--- What the exercise asks ---
Your response should reproduce every line of the entries that contains the word "computer".

--- Material for this task ---
--- START ---

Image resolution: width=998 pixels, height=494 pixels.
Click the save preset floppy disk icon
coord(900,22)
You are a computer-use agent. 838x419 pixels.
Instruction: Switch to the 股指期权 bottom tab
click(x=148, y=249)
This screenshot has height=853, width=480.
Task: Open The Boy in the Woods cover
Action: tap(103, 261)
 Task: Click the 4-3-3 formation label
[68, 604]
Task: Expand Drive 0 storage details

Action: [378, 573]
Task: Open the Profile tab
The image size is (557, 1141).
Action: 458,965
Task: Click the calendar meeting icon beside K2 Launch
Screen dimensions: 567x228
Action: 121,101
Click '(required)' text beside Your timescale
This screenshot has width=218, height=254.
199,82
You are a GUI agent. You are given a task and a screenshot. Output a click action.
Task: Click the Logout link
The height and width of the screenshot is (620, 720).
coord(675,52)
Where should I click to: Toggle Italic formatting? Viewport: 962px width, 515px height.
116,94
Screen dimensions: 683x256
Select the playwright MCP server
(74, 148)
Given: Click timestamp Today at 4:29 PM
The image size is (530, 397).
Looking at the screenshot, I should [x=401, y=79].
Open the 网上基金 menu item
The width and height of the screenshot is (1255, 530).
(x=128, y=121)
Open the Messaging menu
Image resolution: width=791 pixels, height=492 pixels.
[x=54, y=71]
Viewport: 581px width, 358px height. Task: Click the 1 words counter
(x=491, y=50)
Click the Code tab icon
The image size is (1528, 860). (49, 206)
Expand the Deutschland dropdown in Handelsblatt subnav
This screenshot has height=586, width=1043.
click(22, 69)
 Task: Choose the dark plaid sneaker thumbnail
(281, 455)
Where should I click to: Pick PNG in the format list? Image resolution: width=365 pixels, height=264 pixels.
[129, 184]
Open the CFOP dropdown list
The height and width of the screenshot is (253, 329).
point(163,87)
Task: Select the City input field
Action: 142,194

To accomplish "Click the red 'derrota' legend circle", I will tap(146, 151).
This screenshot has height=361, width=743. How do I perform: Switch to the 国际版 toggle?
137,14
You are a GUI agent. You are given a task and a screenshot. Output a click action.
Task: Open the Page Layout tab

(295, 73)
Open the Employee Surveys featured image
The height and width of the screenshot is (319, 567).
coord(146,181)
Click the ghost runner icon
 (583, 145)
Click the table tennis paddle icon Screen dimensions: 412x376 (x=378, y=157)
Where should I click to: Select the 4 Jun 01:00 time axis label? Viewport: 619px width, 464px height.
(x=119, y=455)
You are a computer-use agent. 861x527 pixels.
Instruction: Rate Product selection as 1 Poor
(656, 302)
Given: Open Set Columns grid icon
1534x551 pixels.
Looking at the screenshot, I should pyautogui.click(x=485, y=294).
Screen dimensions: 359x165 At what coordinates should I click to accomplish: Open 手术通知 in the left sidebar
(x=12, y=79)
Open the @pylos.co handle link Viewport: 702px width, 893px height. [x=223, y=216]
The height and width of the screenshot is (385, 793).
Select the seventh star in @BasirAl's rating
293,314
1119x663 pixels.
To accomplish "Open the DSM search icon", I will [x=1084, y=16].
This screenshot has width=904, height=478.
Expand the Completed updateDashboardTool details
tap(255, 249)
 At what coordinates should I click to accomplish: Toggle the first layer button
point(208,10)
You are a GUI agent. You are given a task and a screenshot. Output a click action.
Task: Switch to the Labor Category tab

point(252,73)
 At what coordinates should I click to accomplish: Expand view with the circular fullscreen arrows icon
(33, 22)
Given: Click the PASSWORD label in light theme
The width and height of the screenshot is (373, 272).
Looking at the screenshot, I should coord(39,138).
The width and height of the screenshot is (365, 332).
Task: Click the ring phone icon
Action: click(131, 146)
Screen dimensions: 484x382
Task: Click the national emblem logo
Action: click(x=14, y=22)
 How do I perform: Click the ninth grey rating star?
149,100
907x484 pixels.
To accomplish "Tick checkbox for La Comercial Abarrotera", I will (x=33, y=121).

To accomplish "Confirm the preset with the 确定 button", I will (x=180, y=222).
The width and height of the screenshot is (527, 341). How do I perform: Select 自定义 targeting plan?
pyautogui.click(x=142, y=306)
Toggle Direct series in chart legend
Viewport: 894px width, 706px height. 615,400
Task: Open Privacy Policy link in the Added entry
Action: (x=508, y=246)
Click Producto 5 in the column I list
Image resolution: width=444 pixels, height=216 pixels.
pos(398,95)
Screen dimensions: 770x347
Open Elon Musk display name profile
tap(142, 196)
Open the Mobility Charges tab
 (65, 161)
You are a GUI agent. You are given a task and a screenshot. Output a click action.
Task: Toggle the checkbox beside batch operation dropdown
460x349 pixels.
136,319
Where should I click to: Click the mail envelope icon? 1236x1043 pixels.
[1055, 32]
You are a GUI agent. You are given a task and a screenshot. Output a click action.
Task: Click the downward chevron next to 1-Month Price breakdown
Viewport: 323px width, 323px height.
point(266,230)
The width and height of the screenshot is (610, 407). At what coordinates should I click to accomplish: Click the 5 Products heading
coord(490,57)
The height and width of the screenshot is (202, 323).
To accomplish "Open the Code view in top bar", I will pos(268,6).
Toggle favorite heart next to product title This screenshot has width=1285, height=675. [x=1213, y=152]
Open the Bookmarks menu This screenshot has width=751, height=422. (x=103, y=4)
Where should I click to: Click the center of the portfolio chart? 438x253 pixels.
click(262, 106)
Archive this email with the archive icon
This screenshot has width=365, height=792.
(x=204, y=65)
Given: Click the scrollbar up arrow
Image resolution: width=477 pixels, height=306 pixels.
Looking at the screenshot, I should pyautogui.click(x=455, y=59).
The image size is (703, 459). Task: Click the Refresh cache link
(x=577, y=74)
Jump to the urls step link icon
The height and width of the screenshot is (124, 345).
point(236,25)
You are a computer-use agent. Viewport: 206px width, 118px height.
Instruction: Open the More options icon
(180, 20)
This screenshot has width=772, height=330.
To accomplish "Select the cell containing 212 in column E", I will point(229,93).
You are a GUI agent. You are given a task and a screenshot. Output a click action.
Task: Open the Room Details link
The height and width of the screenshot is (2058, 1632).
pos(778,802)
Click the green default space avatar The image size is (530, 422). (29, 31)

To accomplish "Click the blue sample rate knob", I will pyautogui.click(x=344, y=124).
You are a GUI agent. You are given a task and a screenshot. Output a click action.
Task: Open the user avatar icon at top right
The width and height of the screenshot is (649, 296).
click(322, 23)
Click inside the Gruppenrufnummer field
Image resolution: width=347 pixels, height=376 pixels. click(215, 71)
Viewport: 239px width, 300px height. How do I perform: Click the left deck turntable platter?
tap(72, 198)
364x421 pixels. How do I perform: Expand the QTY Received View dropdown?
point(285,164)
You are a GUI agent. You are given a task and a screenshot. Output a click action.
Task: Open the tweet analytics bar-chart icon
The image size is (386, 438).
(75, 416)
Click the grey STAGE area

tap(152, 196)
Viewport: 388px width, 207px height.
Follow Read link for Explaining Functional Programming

--- END ---

--- Output below ---
You are a computer-use agent. 838x419 pixels.
You are a computer-use agent. 861x527 pixels.
You are a computer-use agent. Viewport: 206px width, 118px height.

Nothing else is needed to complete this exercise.